Saturday, December 24, 2022

Modifying Draft Age Window will Change Russian Society Even More than the Russian Military, Shaburov Says

Paul Goble

            Staunton, Dec. 23 – Defense Minister Sergey Shoygu’s call for raising the window during which young men will be subject to the draft from the current 18 to 27 to 21 to 30 will have a more profound impact on Russian society than it will on the military, according to Aleksey Shaburov says.

            Shoygu’s plan, which enjoys the support of Vladimir Putin and is certain to become law, may help Moscow raise more troops, the editor of Yekaterinburg’s Politsovet portal, but only at the cost of unsettling long-established expectations and behaviors of young Russians (politsovet.ru/76096-teper-ty-v-armiyu-kak-predlozheniya-shoygu-izmenyat-rossiyskoe-obschestvo.html).
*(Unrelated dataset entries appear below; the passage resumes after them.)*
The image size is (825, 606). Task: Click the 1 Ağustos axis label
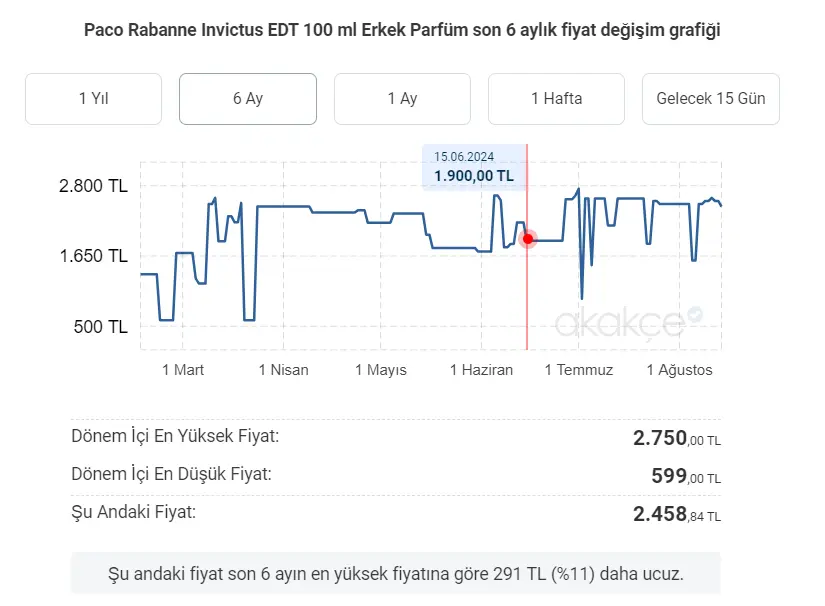coord(679,370)
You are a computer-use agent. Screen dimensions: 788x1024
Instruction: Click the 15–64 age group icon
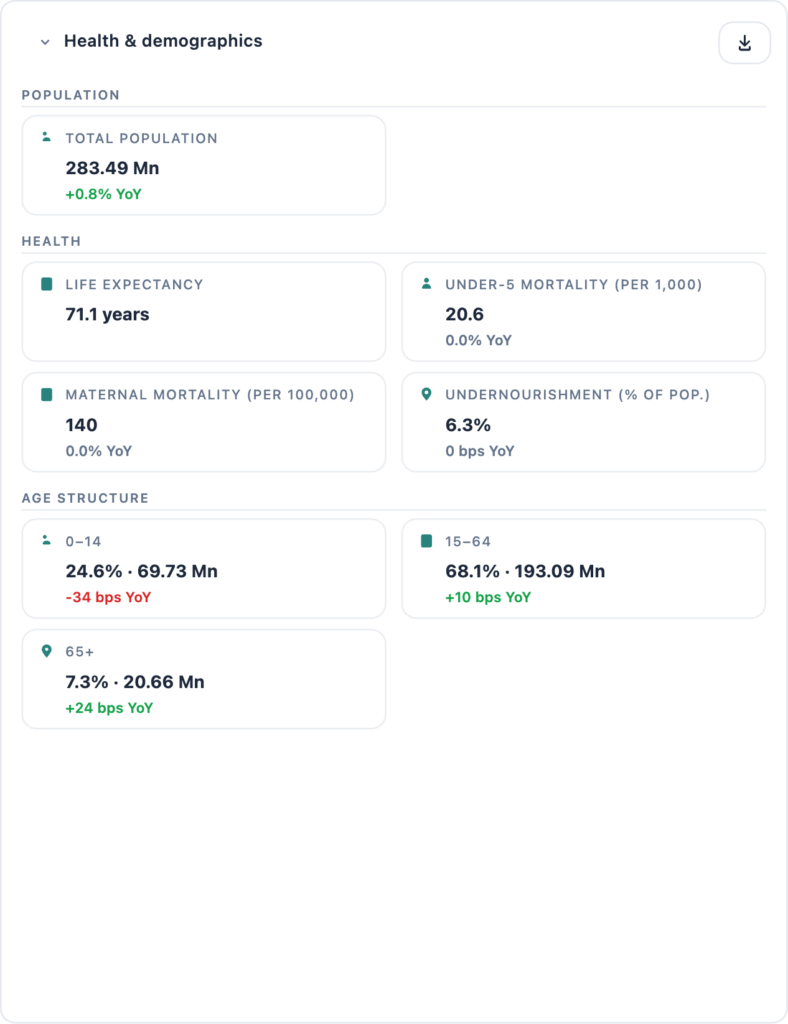point(426,541)
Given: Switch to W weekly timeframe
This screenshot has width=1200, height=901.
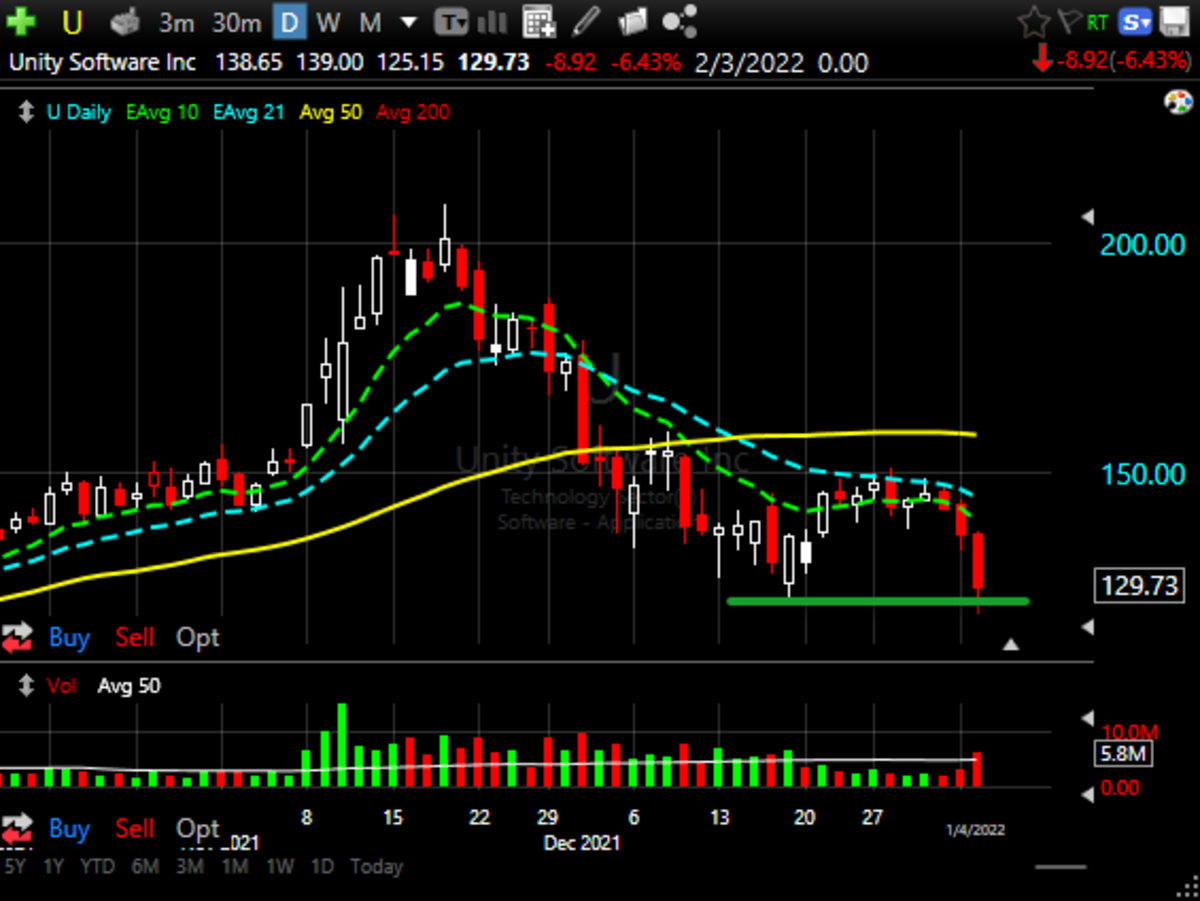Looking at the screenshot, I should pyautogui.click(x=327, y=21).
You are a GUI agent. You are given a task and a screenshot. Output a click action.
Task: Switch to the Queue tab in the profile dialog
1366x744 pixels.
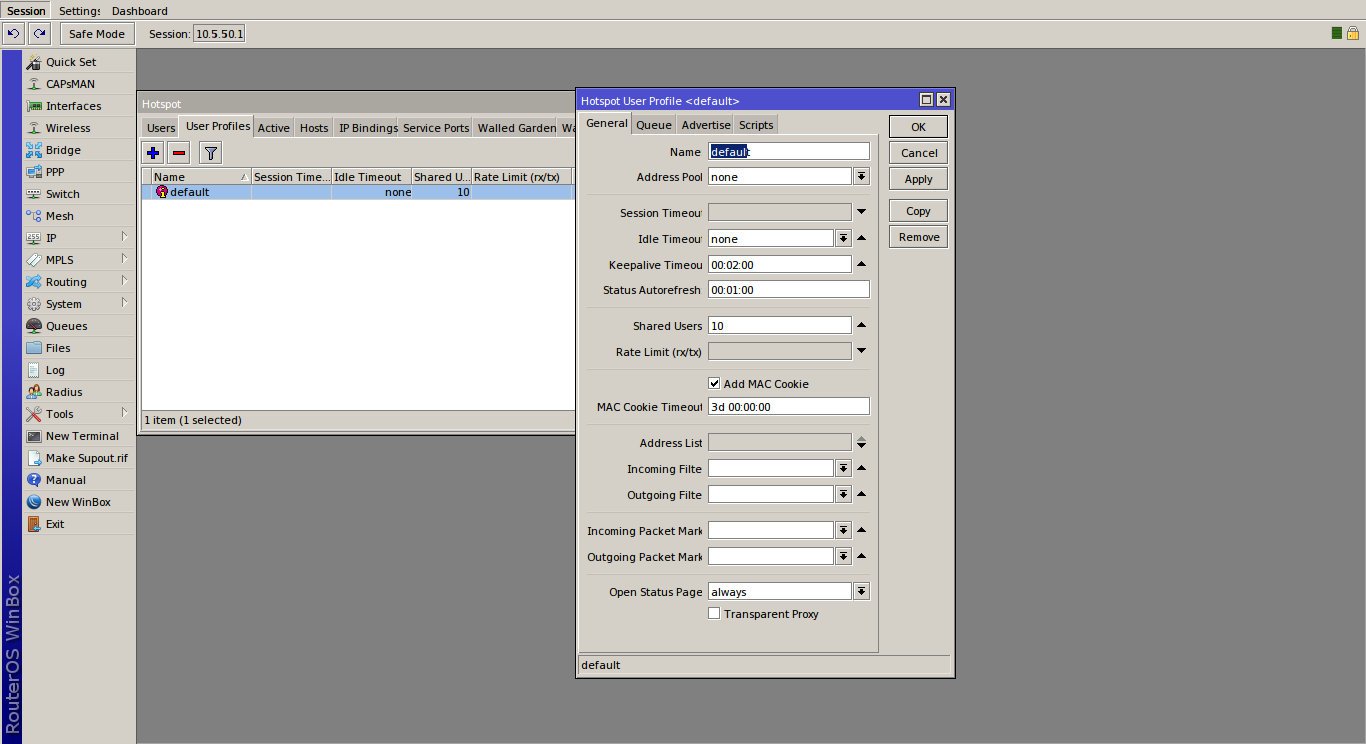point(654,124)
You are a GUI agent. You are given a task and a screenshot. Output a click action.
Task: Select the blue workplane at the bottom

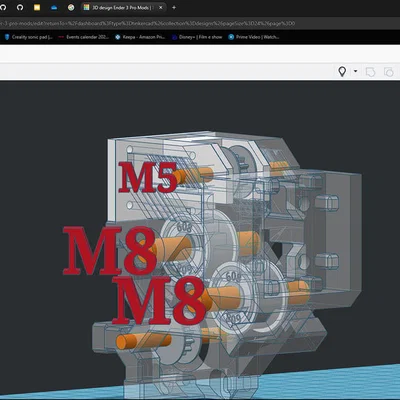coord(333,383)
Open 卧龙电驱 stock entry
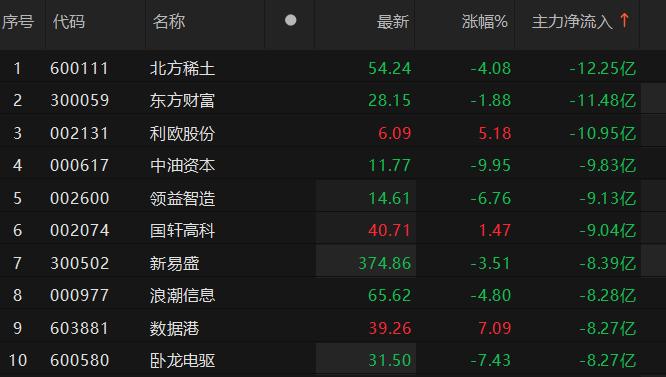The image size is (666, 377). point(182,360)
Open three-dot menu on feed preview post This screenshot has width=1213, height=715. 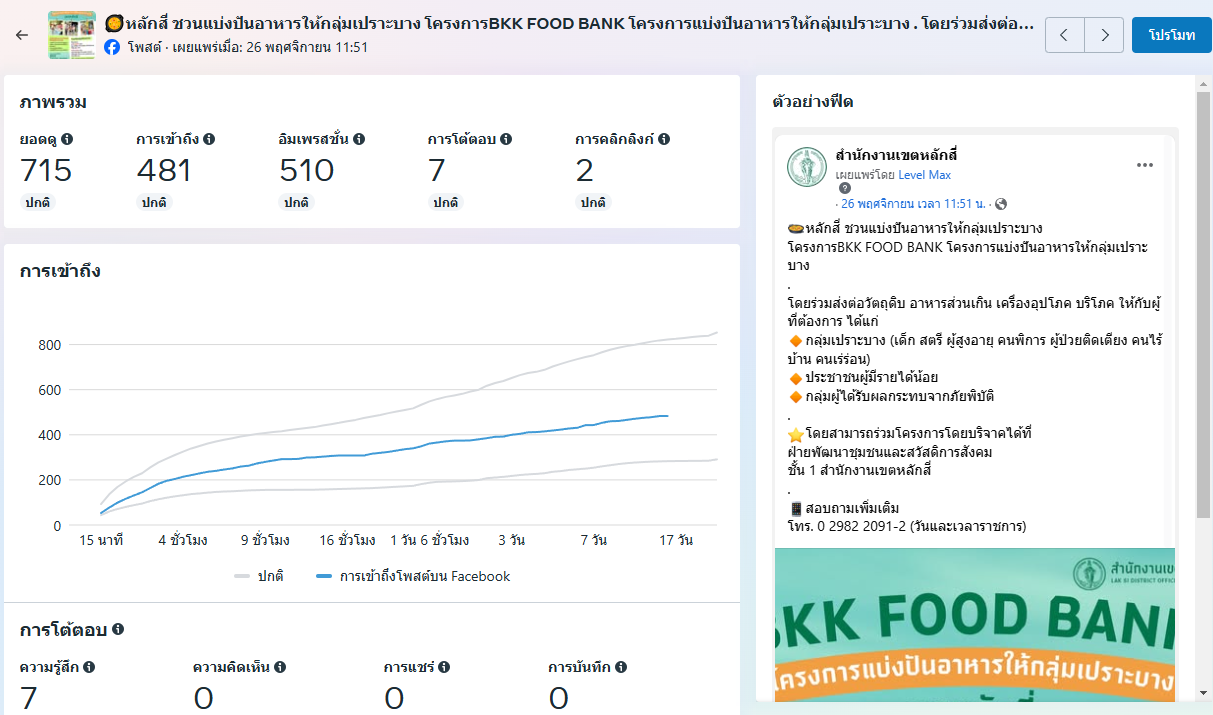1145,165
            Russians know that service in the military is a constitutional requirement and both those who want to serve and those who want to avoid service have well-developed strategies based on the current age window. If as seems likely that changes, young Russians will have to make new calculations and their calculations will affect the entire society.

“If a young man wants to serve, then everything is simple” with the current draft age of 18, Shaburov says. He simply finishes school and then goes into the army, putting off for a year studying or creating a family. If he doesn’t want to serve, then he can enter a higher educational institution which will keep him protected from the draft for four to six years.

But if the draft window rises to 21 to 30, both groups have to recalculate. The young man who wants to serve will have three years after leaving school before he can, possibly getting a job or starting a family that will make it less likely that he will want to serve when he reaches the new draft age.

And those who don’t want to serve will also find their calculations changed, Shaburov continues. Entering a higher educational institution loses some of its attractiveness because the young man will finish at a time when there are still many more years when he can face the draft. Educational deferment won’t guarantee that he won’t end up in uniform.

That may keep some who shouldn’t be in higher schools out of them, but if it does, it will mean that these institutions will not get the income from tuition payments they now receive. Shoygu may assume that more draftees will have more years of schooling, but he may face a problem that more of those with schooling will want to begin jobs and start families.

The change in the age range will also affect when young people get married and start families, and it may further depress Russia’s already low birthrates. Consequently, Shaburov concludes, “if the minister does realize his idea, he will go into history as the man who changed society.”

“And this will be a much more serious change than even the construction of cities in Siberia, an idea which Shoygu proposed but had still not done much to realize.”